Tapi, masalahnya sekarang, kenapa ada satu kamar dengannya?

"Jingga, lo?" Andra tunjuk wajah takut itu, Jingga meremat selimutnya. Andra beringsut mundur.

Mereka saling memeriksa baju masing-masing, bahkan Andra memeriksa sprei kamar itu, tidak ada yang terjadi, dia dan Jingga tidak melakukan apapun.

"Kak Andra ngapain di sini?" tanya Jingga, ia berdiri merapikan bajunya.

"Gue yang tanya sama lo, kok lo ada di sini?"

"Ish, ini kamarnya Jingga, ayah yang pesen buat Jingga istirahat di sini. Ini kamar Jingga!" Suara bak petir itu hampir saja memecahkan gendang telinga Andra.

Ia minta Jingga untuk tenang, pasalnya dia tidak sengaja dan tidak tahu kalau salah masuk kamar semalam.

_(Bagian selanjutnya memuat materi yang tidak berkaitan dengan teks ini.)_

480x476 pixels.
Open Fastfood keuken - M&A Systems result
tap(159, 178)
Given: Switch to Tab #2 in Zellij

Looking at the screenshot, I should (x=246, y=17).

"Gue sumpah banget nggak ngerti kalau lo ada di sini, gue juga nggak tahu kalau salah masuk kamar. Gue kira ini 206, cewek gue di sana, sumpah!" Andra tunjukkan kalau semalam pintu kamar itu tidak tertutup sempurna, sama seperti hal yang biasa dilakukan para kekasih malam Andra.

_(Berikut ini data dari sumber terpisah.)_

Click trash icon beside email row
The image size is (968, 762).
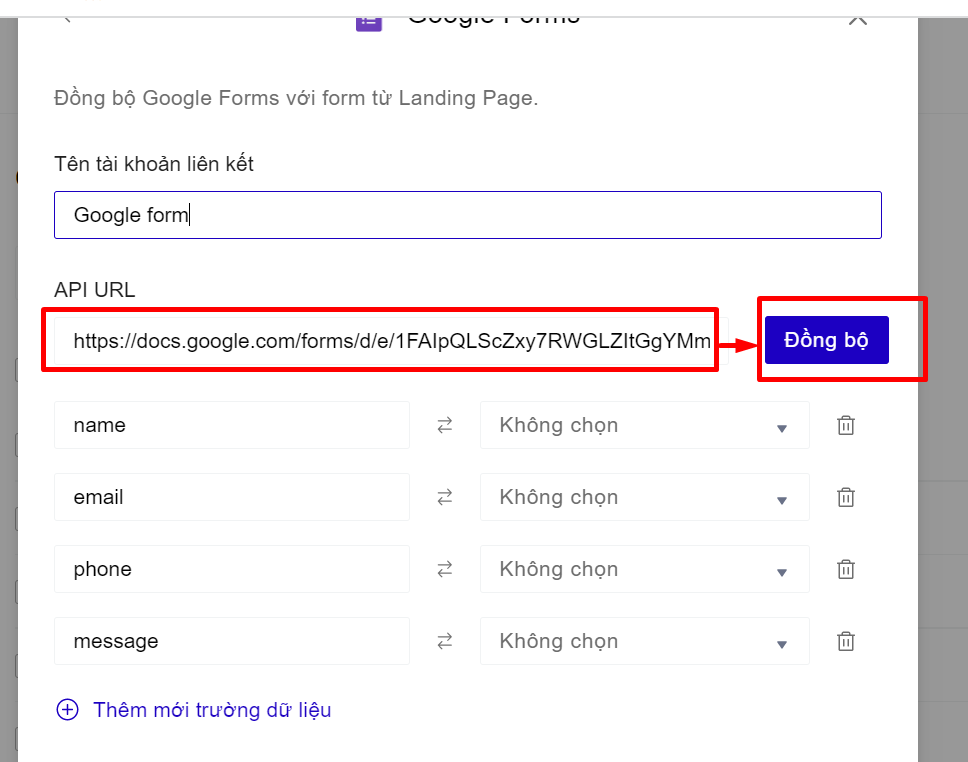pyautogui.click(x=845, y=497)
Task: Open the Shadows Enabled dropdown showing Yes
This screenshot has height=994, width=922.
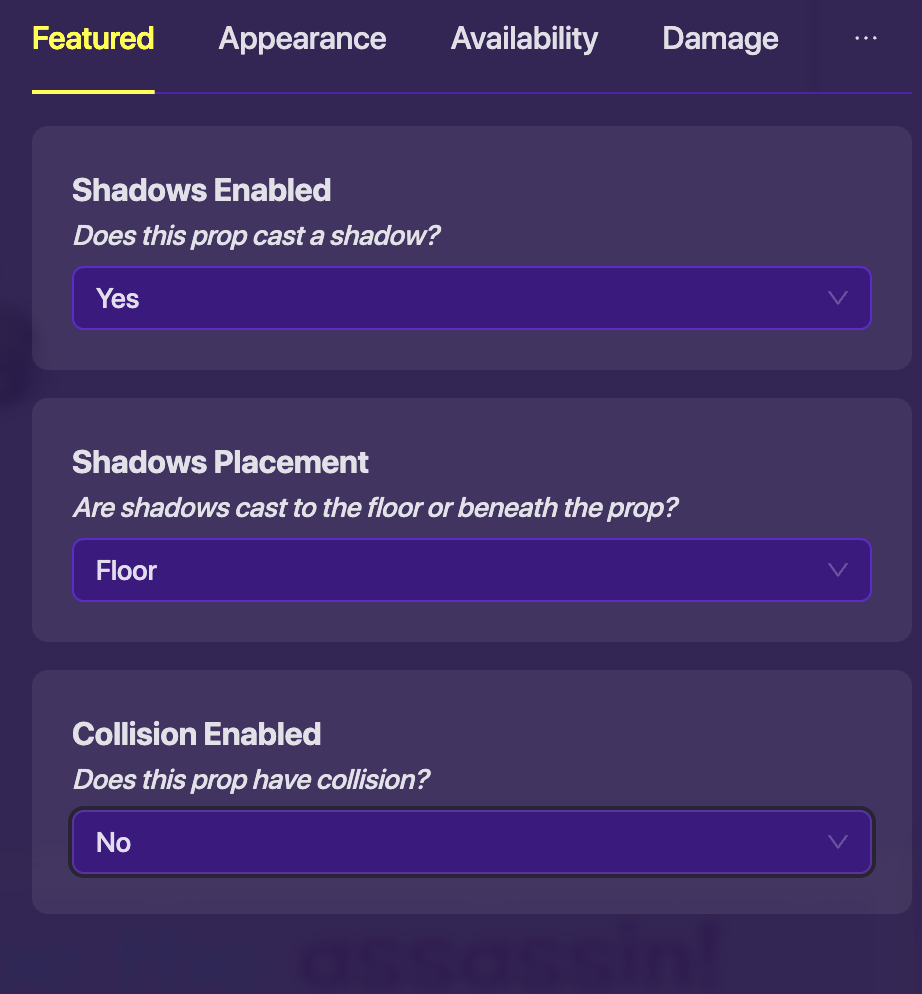Action: click(471, 298)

Tapi, malam ini dia sungguh-sungguh berjanji pada satu gadis yang ia cintai, bukan untuk sekedar bermain, Amel ada di kamar seberang kamar Jingga.

"Jingga, dengerin gue!" Andra berjongkok di depan gadis yang sudah ia anggap adik itu. "Gue semalem ada pesta di sini, gue beneran nggak sengaja dan nggak tahu kalau ada lo di sini, gue salah masuk kamar dan kita nggak ngelakuin apa-apa, oke. Lo masih perawan dan gue nggak jamah lo sama sekali," jelasnya.

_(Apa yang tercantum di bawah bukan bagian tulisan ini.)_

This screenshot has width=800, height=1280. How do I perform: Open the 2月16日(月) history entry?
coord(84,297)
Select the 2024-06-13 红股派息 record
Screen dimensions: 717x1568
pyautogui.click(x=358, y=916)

"Jingga tahu, tapi apa kata orang kalau tahu Kak Andra di sini. Banyak orang di sini yang kenal sama kamu dan ayahku, yang ada dipesta itu juga tamu usaha Narendra, kan? Mereka juga nginep di sini, kan, Kak?"

Mati, habis sudah Andra kalau sampai ada yang melihatnya ke luar dari kamar Jingga. Ada beberapa tamu yang tidur satu lantai dan naik bersama dengannya semalam di sini.

Dreeet, dreeet, dreeet ....

"Halo, Andra ... kamu di mana sih?" Amel terdengar meledak-ledak di luar sana.

"Aku di kamar 205," jawab Andra. "Aku salah kamar, Mel."